17/09/2014
Escolas de samba também estão preocupadas com a sustentabilidade.
“Sustentabilidade - Construindo um Mundo Novo" é o enredo da Império de Casa Verde para o carnaval deste ano em São Paulo. A escola traz o “verde” no nome e tem como símbolo um dos animais mais ameaçados de extinção no mundo: o tigre. Desta vez, ela quer mostrar em detalhes como é possível fazer um desfile inteligente no uso dos recursos. “O alumínio também brilha como uma lantejoula se bem usado. A cor de uma pena tingida pode se transformar em um canudo de refrigerante. Você pode produzir com uma matéria-prima barata e reciclada coisas maravilhosas", explica Alexandre Louzada, carnavalesco da escola de samba.

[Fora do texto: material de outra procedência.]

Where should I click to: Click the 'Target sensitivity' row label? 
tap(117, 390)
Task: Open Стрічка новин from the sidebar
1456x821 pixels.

Esse tipo de preocupação também está nas escolas do Rio de Janeiro, conhecido pelos desfiles surpreendentes. O bicampeão do grupo especial, Paulo Barros, também inova nos bastidores da Unidos da Tijuca. Foi ele quem determinou o reaproveitamento de todos os materiais no barracão. “Eu já fiz carnaval com garrafa PET, latinha de cerveja, bambu, pano velho e resto de tecido. Se você pegar esse material e reciclar, o sabor é muito maior. Você tem o prazer de utilizar um material que, a princípio, aparentemente não servia para nada. Ver isso se transformar em arte é muito gratif**ante”, conta Barros.